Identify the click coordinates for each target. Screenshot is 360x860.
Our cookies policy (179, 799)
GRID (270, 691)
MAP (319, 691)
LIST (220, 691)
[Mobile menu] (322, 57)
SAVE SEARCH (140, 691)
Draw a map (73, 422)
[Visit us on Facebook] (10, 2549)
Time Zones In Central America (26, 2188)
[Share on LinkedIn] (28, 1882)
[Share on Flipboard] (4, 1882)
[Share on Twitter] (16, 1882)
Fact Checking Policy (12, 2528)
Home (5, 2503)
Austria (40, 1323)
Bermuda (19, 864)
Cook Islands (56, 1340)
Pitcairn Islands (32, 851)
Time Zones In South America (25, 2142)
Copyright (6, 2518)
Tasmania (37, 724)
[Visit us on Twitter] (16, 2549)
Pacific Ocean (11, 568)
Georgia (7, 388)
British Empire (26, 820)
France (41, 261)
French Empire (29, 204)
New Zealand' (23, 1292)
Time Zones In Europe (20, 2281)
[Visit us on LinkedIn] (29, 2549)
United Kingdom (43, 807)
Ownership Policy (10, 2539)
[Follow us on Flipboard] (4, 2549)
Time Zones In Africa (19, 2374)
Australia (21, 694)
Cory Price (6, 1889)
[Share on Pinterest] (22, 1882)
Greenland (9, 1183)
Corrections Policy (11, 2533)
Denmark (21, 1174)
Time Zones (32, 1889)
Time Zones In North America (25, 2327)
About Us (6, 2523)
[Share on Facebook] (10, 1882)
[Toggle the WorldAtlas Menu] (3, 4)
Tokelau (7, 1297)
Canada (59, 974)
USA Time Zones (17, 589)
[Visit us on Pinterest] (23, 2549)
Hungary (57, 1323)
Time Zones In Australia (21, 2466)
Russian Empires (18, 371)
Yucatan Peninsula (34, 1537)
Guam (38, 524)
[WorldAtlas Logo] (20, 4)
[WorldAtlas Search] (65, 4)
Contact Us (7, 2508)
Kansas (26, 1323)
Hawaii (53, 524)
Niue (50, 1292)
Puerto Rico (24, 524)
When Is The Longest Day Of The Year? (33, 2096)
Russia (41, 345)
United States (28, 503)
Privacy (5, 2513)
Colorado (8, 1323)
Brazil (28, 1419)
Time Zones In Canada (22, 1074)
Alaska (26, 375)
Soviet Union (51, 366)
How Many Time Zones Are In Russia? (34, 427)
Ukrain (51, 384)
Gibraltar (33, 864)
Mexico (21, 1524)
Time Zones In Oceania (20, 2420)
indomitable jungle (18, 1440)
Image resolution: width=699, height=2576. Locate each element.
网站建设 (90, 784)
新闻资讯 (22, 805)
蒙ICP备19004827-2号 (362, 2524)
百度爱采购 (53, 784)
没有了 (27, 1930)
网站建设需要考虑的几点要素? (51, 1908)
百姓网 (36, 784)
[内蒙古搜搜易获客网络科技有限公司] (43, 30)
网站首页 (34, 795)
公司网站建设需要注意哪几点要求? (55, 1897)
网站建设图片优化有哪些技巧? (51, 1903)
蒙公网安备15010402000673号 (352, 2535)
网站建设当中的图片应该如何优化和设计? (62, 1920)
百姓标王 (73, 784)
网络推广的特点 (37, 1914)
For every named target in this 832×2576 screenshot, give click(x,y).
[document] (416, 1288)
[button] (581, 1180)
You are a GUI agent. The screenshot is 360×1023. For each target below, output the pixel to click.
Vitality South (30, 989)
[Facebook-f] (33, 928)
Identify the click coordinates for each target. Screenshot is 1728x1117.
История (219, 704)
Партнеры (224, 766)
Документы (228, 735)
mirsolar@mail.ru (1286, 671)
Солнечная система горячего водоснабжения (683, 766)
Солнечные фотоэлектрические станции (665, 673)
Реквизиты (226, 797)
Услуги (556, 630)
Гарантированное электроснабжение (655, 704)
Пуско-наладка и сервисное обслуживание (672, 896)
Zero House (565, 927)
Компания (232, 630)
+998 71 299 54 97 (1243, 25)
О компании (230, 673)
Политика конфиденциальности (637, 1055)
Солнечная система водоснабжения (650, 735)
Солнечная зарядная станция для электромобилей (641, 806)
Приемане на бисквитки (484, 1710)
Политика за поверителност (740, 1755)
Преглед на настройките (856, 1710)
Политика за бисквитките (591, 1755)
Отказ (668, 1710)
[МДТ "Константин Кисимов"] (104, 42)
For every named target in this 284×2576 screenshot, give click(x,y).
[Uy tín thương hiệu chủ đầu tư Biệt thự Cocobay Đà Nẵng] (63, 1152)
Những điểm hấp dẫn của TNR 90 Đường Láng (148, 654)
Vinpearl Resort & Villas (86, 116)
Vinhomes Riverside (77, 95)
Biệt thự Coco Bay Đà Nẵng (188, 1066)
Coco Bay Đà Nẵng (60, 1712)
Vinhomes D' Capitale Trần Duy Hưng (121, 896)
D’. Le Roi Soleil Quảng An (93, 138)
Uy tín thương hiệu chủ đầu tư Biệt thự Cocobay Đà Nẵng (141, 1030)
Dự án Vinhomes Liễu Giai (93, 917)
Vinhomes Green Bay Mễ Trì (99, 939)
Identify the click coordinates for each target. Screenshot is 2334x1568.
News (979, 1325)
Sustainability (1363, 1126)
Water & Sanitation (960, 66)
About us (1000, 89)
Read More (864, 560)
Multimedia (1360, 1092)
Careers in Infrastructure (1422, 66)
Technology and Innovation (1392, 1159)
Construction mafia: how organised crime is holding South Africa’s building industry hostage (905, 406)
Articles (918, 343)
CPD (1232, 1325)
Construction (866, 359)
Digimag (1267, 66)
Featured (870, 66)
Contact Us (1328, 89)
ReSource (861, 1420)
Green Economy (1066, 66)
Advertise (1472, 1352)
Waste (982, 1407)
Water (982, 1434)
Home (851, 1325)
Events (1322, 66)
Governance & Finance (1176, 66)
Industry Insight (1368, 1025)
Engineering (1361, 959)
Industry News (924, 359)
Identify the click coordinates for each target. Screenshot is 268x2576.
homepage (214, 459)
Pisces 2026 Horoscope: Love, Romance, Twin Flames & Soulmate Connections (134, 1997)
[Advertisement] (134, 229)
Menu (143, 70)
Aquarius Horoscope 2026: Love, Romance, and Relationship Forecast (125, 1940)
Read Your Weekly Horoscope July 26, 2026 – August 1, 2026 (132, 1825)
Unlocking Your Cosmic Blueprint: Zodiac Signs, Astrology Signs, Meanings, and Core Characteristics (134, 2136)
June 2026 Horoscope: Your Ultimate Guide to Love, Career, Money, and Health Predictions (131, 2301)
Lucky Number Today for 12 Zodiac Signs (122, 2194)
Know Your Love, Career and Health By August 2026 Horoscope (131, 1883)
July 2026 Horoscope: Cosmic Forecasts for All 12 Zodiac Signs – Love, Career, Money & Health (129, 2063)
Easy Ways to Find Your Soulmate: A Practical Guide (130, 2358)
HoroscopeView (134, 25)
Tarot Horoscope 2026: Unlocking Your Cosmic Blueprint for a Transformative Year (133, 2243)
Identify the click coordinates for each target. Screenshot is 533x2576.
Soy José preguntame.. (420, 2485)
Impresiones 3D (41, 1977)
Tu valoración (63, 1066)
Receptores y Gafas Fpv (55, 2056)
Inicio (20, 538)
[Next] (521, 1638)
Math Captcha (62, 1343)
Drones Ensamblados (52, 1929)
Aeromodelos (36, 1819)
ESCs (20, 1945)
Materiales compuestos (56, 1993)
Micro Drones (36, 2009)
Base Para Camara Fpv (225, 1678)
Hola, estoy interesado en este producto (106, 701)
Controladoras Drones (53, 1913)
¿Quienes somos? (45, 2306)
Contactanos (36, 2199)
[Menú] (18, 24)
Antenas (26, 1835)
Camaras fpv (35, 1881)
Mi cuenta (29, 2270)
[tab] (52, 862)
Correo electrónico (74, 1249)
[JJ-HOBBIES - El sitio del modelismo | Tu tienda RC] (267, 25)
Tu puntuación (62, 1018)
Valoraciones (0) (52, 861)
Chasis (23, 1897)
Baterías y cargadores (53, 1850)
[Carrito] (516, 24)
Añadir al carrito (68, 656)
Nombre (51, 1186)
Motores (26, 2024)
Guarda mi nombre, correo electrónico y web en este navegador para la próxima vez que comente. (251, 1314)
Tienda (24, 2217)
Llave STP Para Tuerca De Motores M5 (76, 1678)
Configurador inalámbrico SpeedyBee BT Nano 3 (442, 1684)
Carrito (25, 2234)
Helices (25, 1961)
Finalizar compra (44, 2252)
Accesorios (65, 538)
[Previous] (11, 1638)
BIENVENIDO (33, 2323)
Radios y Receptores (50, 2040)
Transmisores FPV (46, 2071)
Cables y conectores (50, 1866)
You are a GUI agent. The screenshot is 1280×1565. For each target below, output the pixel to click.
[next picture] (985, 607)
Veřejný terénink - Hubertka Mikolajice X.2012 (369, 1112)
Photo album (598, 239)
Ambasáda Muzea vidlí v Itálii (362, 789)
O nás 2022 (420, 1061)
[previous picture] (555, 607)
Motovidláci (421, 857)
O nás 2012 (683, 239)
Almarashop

################

**ACTIVITY**: Send back exactly the lines of the listing above starting at the one with "网站建设需要考虑的几点要素? (51, 1908)" and ending at the one with "Screenshot is 1728x1117.", inclusive, and no others.

**YOUR SOLUTION**:
网站建设需要考虑的几点要素? (51, 1908)
百姓网 (36, 784)
[内蒙古搜搜易获客网络科技有限公司] (43, 30)
网站首页 (34, 795)
公司网站建设需要注意哪几点要求? (55, 1897)
网站建设图片优化有哪些技巧? (51, 1903)
蒙公网安备15010402000673号 (352, 2535)
网站建设当中的图片应该如何优化和设计? (62, 1920)
百姓标王 (73, 784)
网络推广的特点 (37, 1914)
For every named target in this 832×2576 screenshot, give click(x,y).
[document] (416, 1288)
[button] (581, 1180)
You are a GUI agent. The screenshot is 360×1023. For each target below, output the pixel to click.
Vitality South (30, 989)
[Facebook-f] (33, 928)
Identify the click coordinates for each target. Screenshot is 1728x1117.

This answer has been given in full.